- Born: Randice-Lisa Altschul 1960 (age 65–66) Cliffside Park, New Jersey
- Occupation: inventor
- Known for: invention of first disposable cell phone

= Randi Altschul =

American toy inventor

Randice-Lisa "Randi" Altschul (born 1960) is an American toy developer and inventor based in Cliffside Park, New Jersey. With little technical training or engineering knowledge, she developed toys and board games that saw great success. As a result, she became a millionaire by the age of 26. Her board game Miami Vice, inspired by the television series of the same name, would be further developed into Grand Theft Auto: Vice City by Rockstar North, which went on to become one of the best-selling games in 2002. After her success in the toy industry, Altschul founded Diceland Technologies and invented the first disposable phone. Alschul also co-authored the novel Sorry, You Can't Enter Heaven with Kathleen Sahputis in 2008.

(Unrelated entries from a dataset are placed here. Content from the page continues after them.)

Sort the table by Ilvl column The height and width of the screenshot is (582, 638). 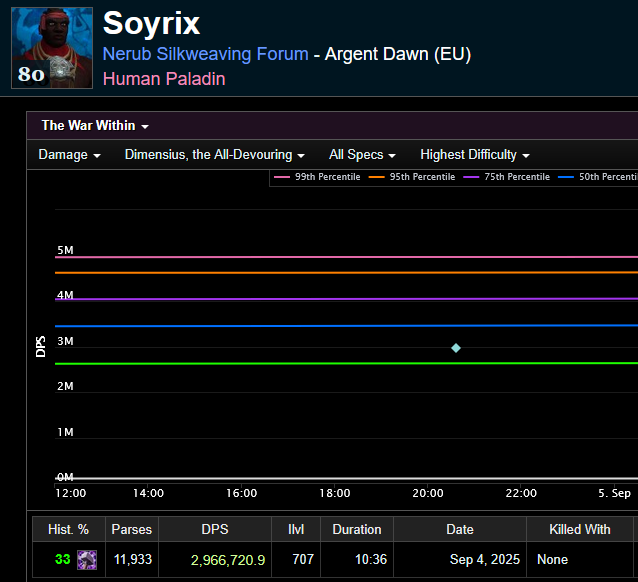(x=302, y=529)
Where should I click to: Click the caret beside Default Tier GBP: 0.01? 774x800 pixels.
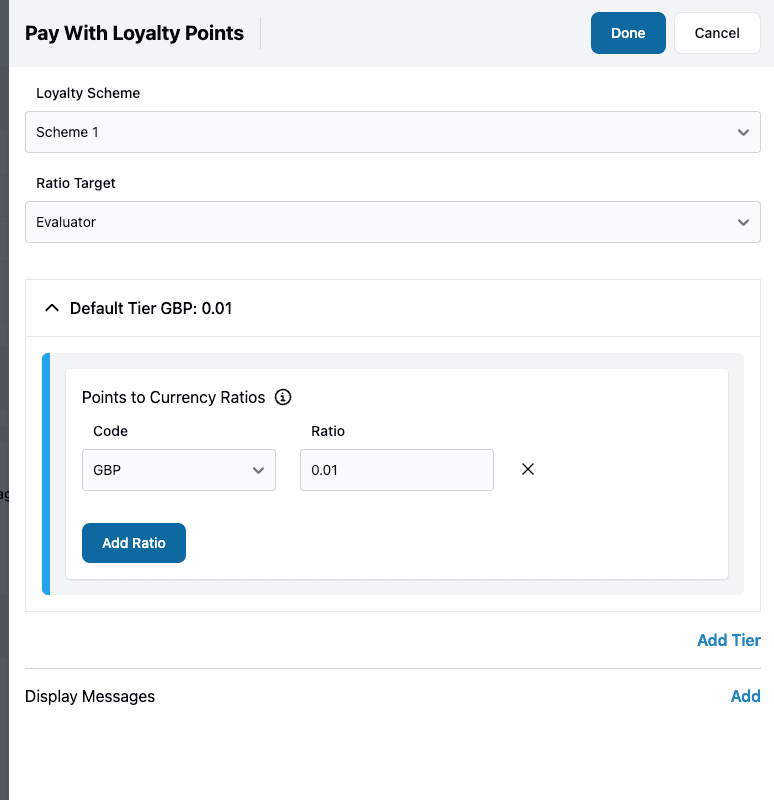pos(52,308)
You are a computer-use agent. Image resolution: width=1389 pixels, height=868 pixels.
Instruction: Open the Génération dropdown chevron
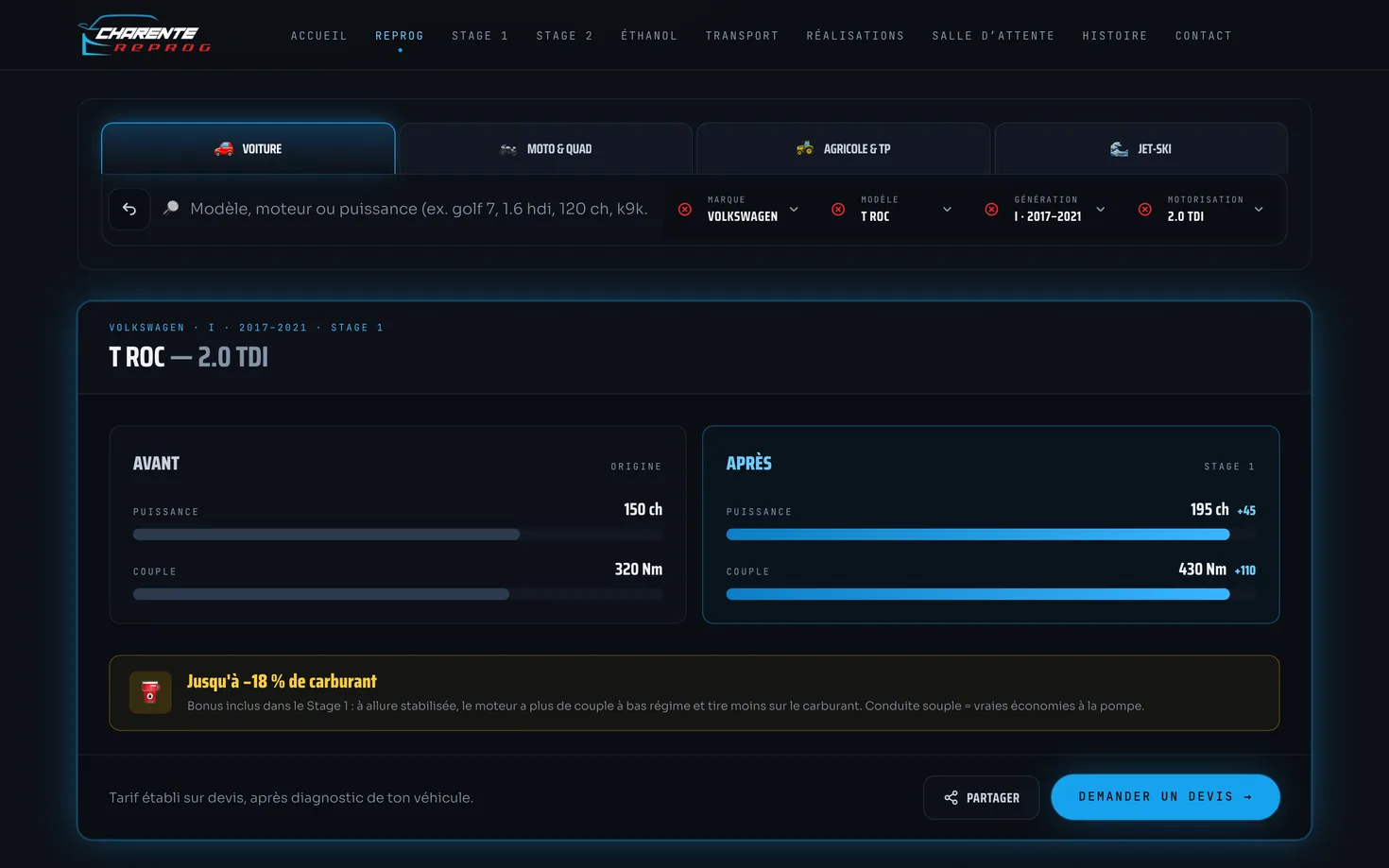pos(1100,210)
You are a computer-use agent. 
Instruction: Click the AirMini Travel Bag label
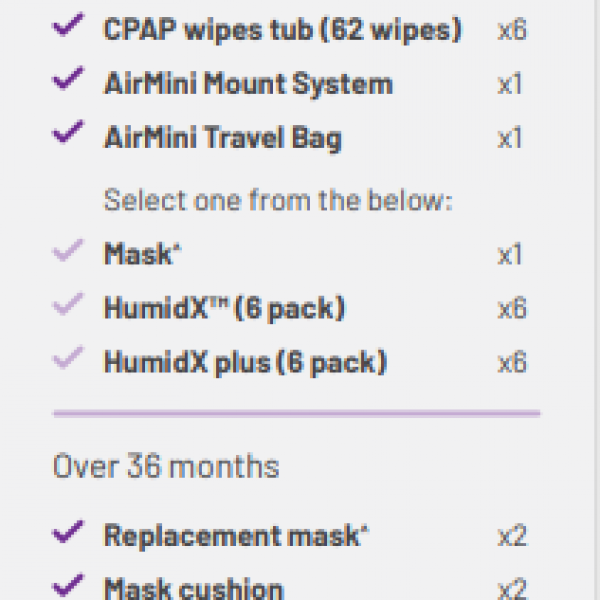223,137

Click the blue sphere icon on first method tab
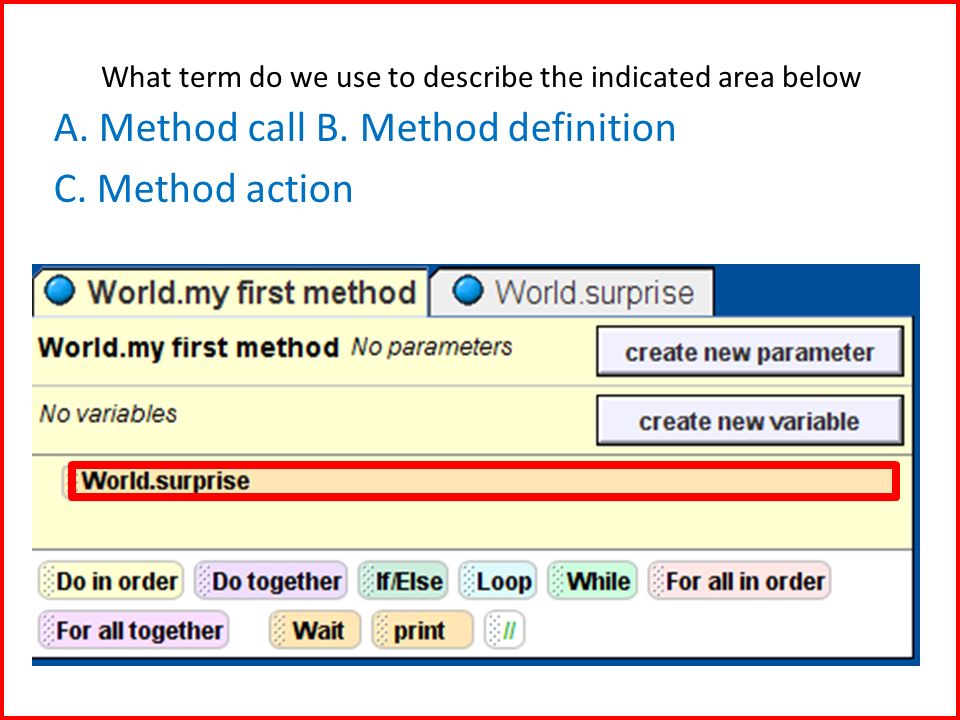point(60,290)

==Early career/toy inventor==
Altschul's first successes were with toys and games. Her first idea was a 'Miami Vice Game' which built on the success of the American television series of the same name. Other notable toys and games included a Barbie's 30th Birthday Game, and a wearable stuffed toy that could give hugs under the control of the child who was wearing it. She also developed a monster-shaped breakfast cereal which turned soft when covered in milk. Altshul also made money from selling her ideas for board games whose marketing relied on a link with other popular American television series like Teenage Mutant Ninja Turtles and The Simpsons. Altschul became rich and part of the profits were invested in super-thin technology.

Althschul got the idea for the phone when she lost the signal for her conventional mobile phone and resisted the urge to dispose of an expensive phone. She realized that a disposable phone might assist travelers like herself. Altschul created a new company called Diceland Technologies to exploit these technologies to make the phone she planned.

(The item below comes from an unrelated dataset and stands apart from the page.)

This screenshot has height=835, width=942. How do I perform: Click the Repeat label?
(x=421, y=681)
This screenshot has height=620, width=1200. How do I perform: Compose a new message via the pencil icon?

==First disposable cell phone==
While driving down a highway and talking on her mobile phone one day, she became frustrated with the signal of the phone and wanted to throw the phone out of the window. This moment was in her mind for quite a long time, which eventually pushed her to seek an alternative option to mobile phones. In November 1999, Altschul teamed up with Lee Volte, the Senior Vice President of Research and Development at Tyco, to create the first disposable phone. Their product was called the Phone-Card-Phone because it was the size of a phone card. The phone was less than a quarter-inch thick and was made of materials based on recycled paper. The phone also had a chip on it that allowed the owners to make purchases and use it as a credit card. In essence, this was the first attempt at mobile payment in history. The phone would sell for around $20 and could be used for up to one hour. People who returned the phone after usage would receive a credit of two to three dollars. In 2002, the Phone-Card-Phone was named "Product of the Year" by Frost & Sullivan.

Altschul and her company, Diceland Technologies, envisioned prospective customers of the Phone-Card-Phone as people who were not impressed by the latest technology or women who just wanted to ensure that their sons and daughters would be able to make phone calls to them and their families. Altschul aimed the marketing at those people who would not be interested in a long-term mobile phone contract or tourists who may not usually need a phone but would need one whilst holidaying abroad for the short period of their vacation.